WASHINGTON (AFP) – The US government has awarded its first permit for deepwater drilling in the Gulf of Mexico since a moratorium was lifted after the BP oil disaster last year, a senior official said Monday.
Michael Bromwich, head of the Interior Department's Bureau of Ocean Energy, said the permit was approved for US firm Noble Energy after a thorough vetting process and marked "a significant milestone" for Gulf operations.
"Noble Energy's application has met the requirements of our new safety regulations and information requirements," Bromwich said in a conference call with reporters.
"This means among other things that Noble Energy has met new requirements to show that it is prepared to deal with a potential blowout and potential for a worst-case discharge scenario."
Bromwich said there were seven applications pending.
"We are moving forward with deepwater drilling," he said, underscoring that all applications would be determined on "a well-by-well basis."

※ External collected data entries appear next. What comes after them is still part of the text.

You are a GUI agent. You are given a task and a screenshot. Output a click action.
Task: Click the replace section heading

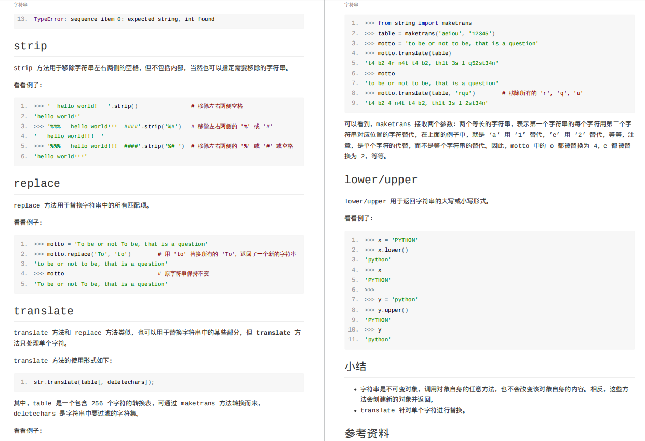click(36, 183)
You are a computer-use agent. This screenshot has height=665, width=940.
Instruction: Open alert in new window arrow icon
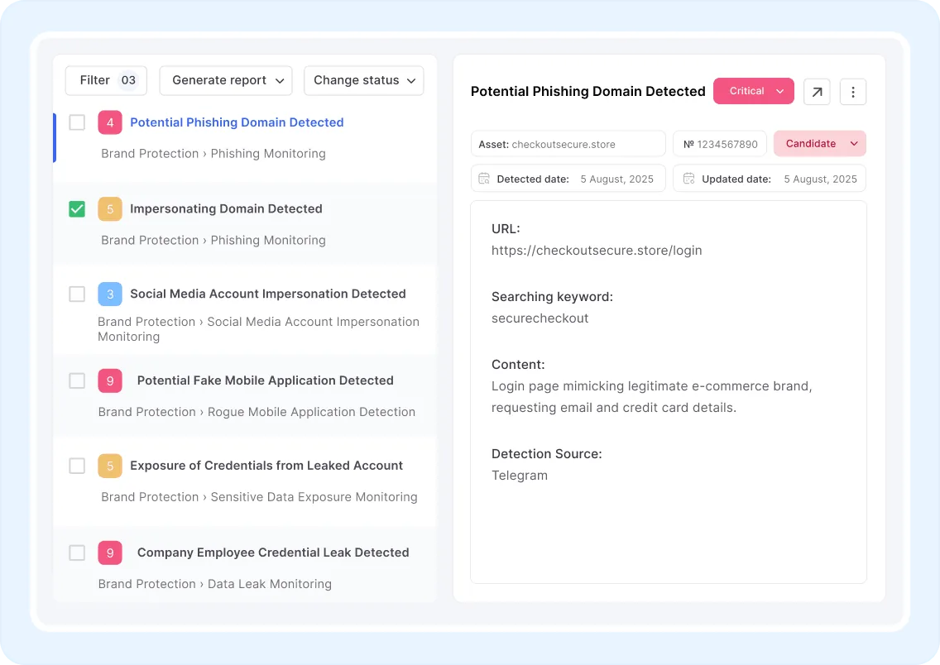(x=817, y=92)
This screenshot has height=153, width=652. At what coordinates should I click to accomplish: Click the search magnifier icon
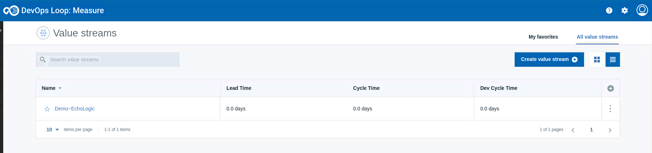coord(43,60)
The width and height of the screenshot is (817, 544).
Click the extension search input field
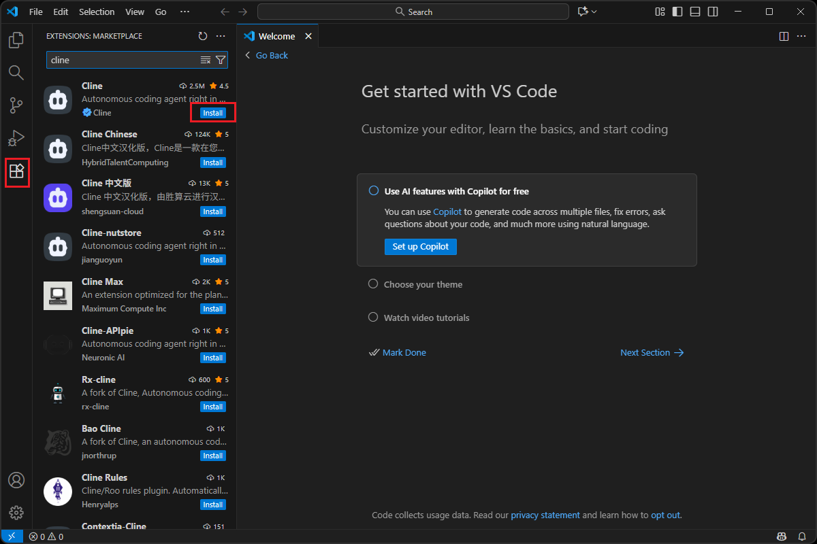[123, 60]
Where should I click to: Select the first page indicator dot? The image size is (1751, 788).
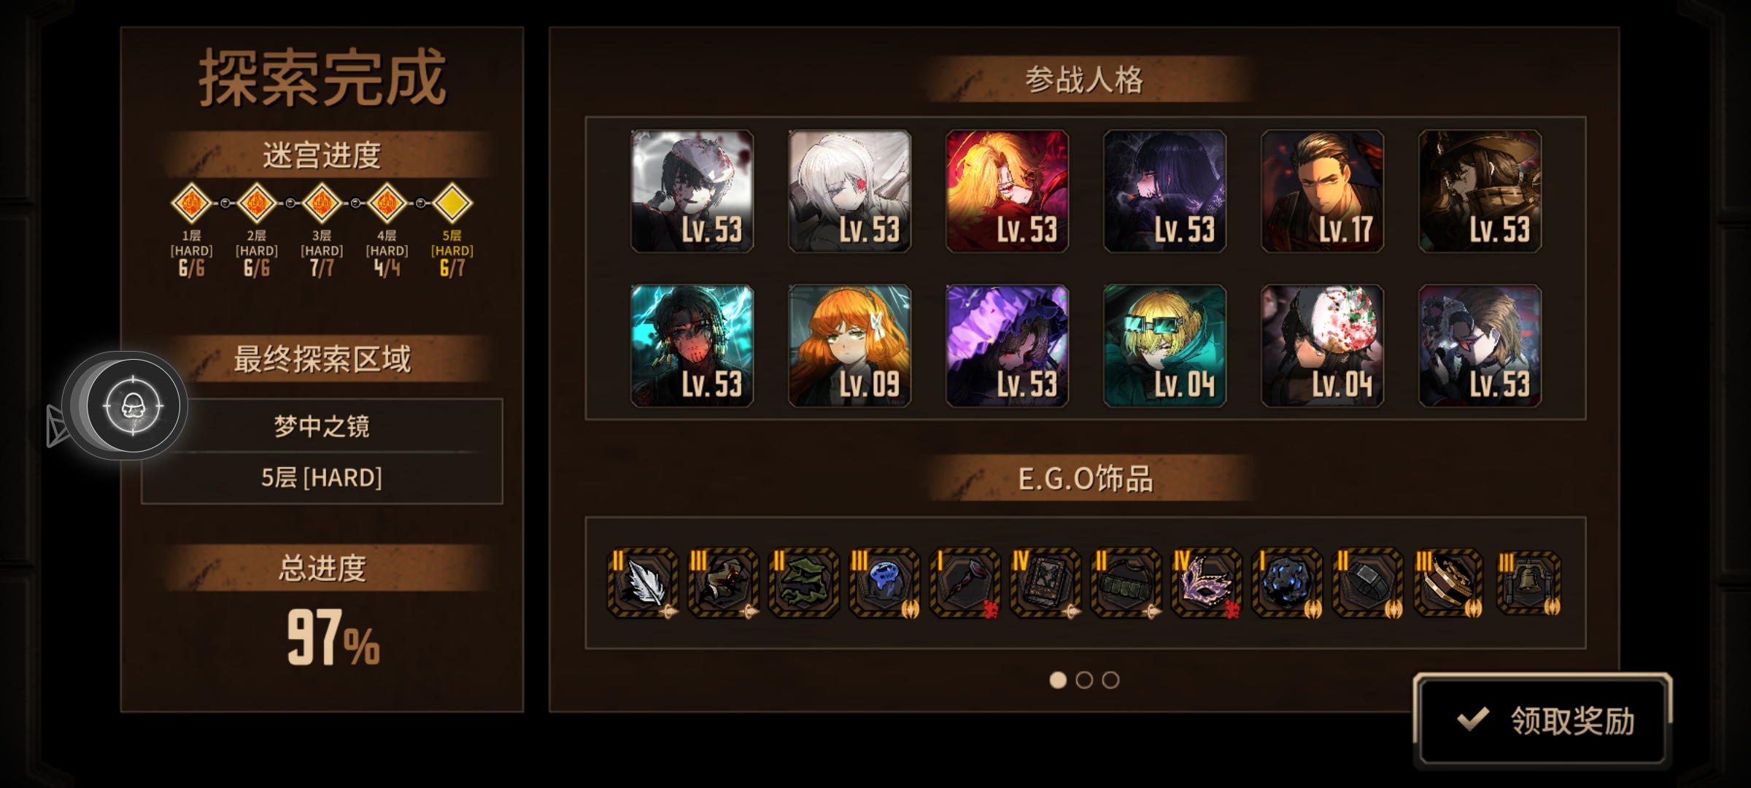1058,680
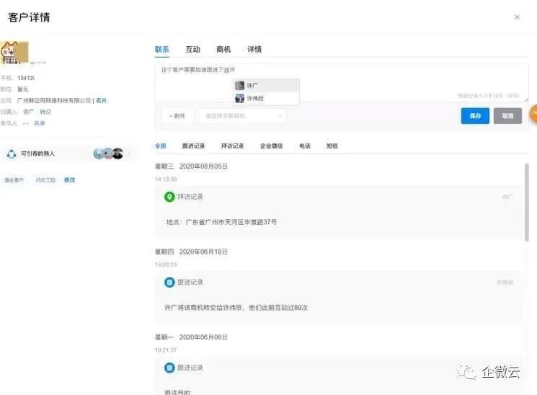Click the orange floating button at right edge
Image resolution: width=537 pixels, height=395 pixels.
point(533,114)
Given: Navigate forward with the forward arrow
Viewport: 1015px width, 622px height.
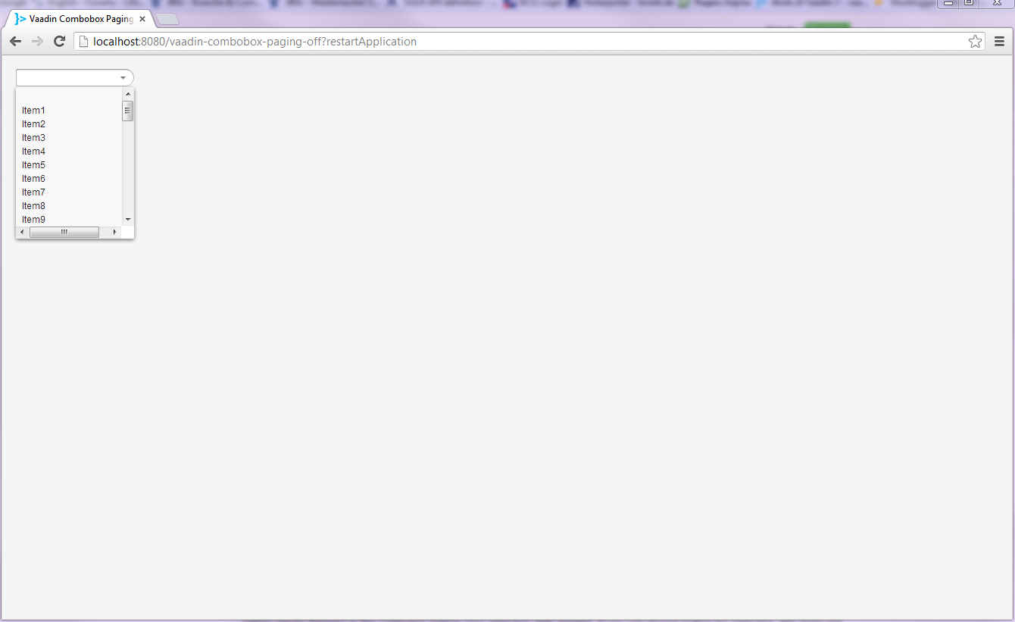Looking at the screenshot, I should [x=37, y=42].
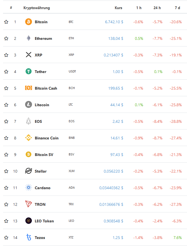Sort by 7 d change column
The height and width of the screenshot is (247, 187).
[x=177, y=8]
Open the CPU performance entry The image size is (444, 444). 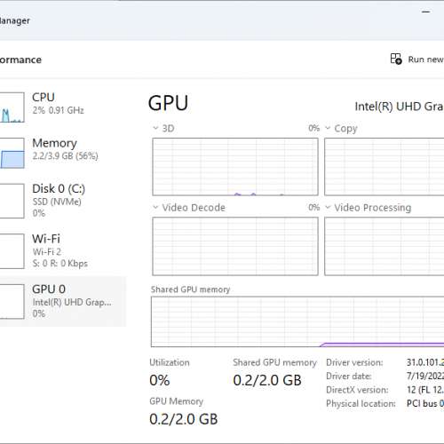tap(63, 107)
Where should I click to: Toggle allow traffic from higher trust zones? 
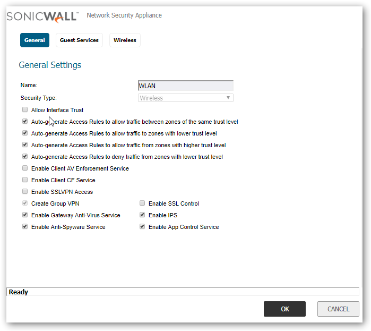[x=25, y=145]
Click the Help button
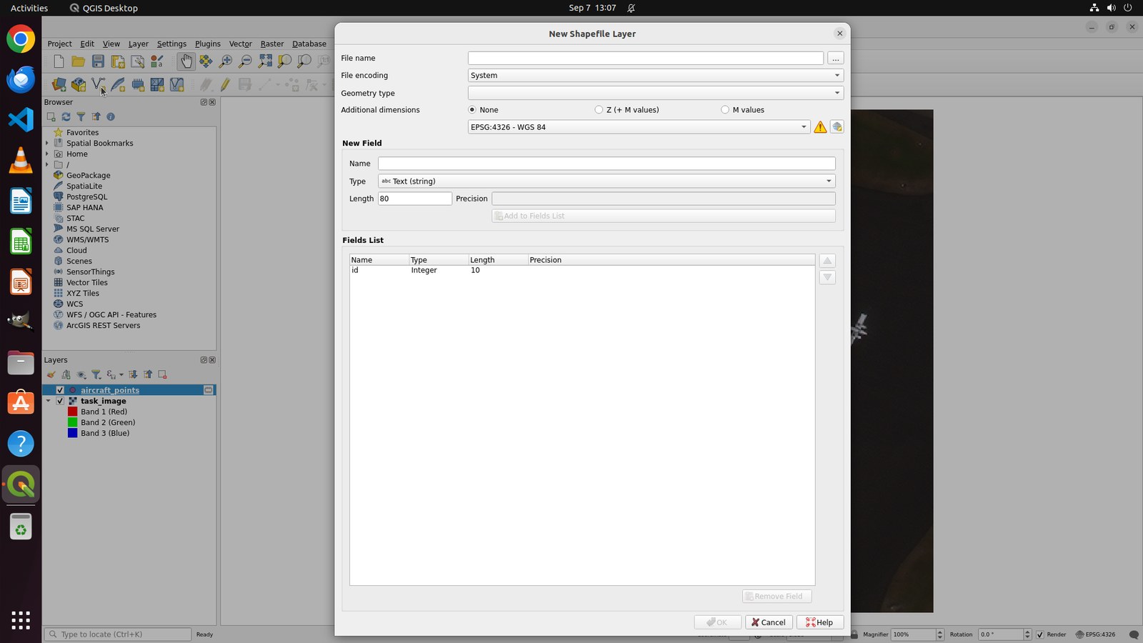Screen dimensions: 1143x643 click(819, 622)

Bromwich was brought in last June to head the Interior's highly criticized former Minerals Management Service in a reorganization aimed at strengthening oversight and policing of offshore oil and gas development following the BP spill, the worst oil disaster in US history.
A massive explosion on April 20, 2010, killed 11 workers and sank the BP-leased Deepwater Horizon rig, opening a leak that released more than 205 million gallons of oil into the Gulf of Mexico, fouling US shorelines, closing rich shrimp and fishing grounds, and scaring off tourists.
Bromwich said Noble Energy demonstrated that it had the capabilities, together with contractor Helix Energy Solutions, to cap and contain a blowout.
Noble's worst-case scenario is a spill of 69,700 barrels a day, he said.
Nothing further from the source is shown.